Dass die Sozialisten inzwischen sogar eine allgemein Laufzeitverlängerung für die spanischen Atomkraftwerke die Hintertür geöffnet hben, dürfte sich für die Partei nun vor den Kommunal- und Regionalwahlen im Mai als politischer Super-Gau erweisen. Schließlich hatten die Sozialdemokraten (PSOE) 2004 und 2008 die Wahlen mit dem Versprechen gewonnen, die unsichereren Meiler abzuschalten. Benötigt wird der Strom, ganz besonders die 466 Megawatt des alterschwachen Meilers in Garoña, ohnehin nicht. Wegen der heftigen Wirtschaftskrise, in der das Land versinkt, ist die Nachfrage nach Strom eingebrochen. Ohnehin liefern Erneuerbare Energien längst mehr als doppelt so viel Strom wie die gefährlichen Atommeiler. Immer wieder müssen in Spanien Windkraftanlagen abgeschaltet werden, weil sich die Atommeiler nicht vernünftig herunterregeln lassen.

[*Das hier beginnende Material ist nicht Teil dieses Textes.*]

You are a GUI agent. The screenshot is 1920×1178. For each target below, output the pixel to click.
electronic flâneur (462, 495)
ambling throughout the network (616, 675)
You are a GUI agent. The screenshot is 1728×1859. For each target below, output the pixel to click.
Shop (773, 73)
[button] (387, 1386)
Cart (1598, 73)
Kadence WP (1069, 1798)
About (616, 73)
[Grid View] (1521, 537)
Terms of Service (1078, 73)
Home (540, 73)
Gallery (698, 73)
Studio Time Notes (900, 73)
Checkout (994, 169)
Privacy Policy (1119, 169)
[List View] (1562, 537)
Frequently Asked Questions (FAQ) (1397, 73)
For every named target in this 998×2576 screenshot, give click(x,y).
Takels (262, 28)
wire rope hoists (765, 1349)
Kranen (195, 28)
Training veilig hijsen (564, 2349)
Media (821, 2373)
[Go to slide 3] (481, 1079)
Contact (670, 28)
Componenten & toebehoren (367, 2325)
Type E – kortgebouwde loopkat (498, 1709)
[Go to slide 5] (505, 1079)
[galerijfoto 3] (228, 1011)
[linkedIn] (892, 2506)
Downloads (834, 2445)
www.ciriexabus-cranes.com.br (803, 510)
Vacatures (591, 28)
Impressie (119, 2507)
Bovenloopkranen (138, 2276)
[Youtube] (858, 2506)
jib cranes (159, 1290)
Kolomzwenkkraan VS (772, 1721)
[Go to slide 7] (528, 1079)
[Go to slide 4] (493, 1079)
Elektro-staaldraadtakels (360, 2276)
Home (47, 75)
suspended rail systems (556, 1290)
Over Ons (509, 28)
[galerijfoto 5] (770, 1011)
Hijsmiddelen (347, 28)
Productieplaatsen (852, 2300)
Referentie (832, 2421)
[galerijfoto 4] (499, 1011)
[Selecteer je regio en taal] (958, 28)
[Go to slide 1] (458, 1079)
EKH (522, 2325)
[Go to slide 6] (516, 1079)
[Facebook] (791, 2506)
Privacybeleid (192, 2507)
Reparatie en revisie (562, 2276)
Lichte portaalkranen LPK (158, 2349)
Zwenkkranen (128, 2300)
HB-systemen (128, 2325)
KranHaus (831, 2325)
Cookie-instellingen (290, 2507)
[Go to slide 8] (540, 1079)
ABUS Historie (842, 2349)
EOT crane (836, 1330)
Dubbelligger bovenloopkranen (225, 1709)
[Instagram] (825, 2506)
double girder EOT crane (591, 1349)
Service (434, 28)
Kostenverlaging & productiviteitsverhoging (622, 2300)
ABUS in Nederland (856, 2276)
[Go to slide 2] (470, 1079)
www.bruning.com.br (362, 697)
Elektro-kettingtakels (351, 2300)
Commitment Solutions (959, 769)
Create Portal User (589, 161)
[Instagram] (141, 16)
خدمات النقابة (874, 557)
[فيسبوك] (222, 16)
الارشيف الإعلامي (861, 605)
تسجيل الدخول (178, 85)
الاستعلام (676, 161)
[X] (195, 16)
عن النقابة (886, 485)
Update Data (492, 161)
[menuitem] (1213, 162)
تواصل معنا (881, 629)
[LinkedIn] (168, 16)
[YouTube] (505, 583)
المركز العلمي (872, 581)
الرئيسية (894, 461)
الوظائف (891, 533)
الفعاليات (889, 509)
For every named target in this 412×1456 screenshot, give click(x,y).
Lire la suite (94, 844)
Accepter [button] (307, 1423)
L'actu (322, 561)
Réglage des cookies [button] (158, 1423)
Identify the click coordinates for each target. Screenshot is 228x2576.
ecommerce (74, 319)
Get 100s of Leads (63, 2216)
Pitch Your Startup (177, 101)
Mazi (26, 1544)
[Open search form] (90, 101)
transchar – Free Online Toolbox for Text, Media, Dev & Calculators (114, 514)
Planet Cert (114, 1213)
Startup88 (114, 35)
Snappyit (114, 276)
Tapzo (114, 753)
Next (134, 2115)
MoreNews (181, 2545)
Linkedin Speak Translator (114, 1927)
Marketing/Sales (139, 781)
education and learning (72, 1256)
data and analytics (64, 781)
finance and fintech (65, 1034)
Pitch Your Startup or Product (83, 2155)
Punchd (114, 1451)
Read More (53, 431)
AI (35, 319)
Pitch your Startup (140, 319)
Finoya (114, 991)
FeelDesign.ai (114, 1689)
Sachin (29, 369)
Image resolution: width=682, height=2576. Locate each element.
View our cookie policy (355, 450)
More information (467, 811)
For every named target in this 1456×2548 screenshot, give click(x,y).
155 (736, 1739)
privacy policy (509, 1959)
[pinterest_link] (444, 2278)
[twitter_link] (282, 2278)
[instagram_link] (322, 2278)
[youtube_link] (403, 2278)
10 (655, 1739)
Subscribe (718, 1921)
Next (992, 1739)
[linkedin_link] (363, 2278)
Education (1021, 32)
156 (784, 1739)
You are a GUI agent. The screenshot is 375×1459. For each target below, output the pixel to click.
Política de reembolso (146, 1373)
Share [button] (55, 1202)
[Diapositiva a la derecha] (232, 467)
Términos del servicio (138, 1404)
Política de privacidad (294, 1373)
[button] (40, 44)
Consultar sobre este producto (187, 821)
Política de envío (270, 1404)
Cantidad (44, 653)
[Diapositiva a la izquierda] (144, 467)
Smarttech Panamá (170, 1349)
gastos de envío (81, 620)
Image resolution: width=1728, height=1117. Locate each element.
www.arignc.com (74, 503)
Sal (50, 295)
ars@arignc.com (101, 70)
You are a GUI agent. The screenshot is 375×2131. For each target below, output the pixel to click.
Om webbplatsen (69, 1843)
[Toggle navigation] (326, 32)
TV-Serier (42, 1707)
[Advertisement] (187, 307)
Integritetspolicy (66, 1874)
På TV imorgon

Erwähnt sei auch noch, dass Greenpeace darauf aufmerksam macht, dass die Lage in Block 3 in Fukushima sehr bedenklich ist, in dem sich die letzte Explosion ereignet. Die Umweltorganisation erklärt, in diesem Block würden Brennstäbe eingesetzt, die auch Plutonium enthalten. Es handele sich um eine Plutonium-Uran-Mischung, so genanntes MOX. Das würde nicht nur die Folgen eines GAUs deutlich verschlimmern, sondern macht ihn auch wahrscheinlicher. MOX habe einen niedrigeren Schmelzpunkt und demnach kann eine Kernschmelze bei bereits niedrigeren Temperaturen beginnen. Zudem sei der Block 3 um zwei Drittel größer als Block 1, weshalb eine höhere Restwärme im Reaktor abzuführen sei.
"Sollte es im Reaktor 3 in Fukushima zu Kernschmelze und Super-GAU kommen, ist mit dem Allerschlimmsten zu rechnen, denn die speziellen Brennstäbe in diesem Reaktor enthalten hochgiftiges Plutonium. Im Vergleich zu Tschernobyl käme es im Zuge eines Super-GAUs somit nicht nur zur Freisetzung von radioaktiver Strahlung, sondern auch von hochgiftigen Stoffen wie Plutonium. Wir befürchten, dass die Folgen für Mensch und Umwelt noch schlimmer als befürchtet ausfallen", warnt Greenpeace Anti-Atom-Experte Niklas Schinerl. Es gäbe nur sehr wenige Daten über das Verhalten von MOX in Unfallszenarien. Radioaktive Gase, die zwischen den Teilchen entstehen, spielen eine wichtige Rolle, weil die Gasmenge in diesem Uran-Plutonium-Gemisch doppelt so hoch sei als bei konventionellem Uran. Somit verdoppelte sich auch die radioaktive Freisetzung aus dem Reaktor. Wenn es zu einer schweren Beschädigung des Reaktors kommen und Plutonium austreten sollte, droht dem betroffenen Gebiet eine langfristige Verstrahlung.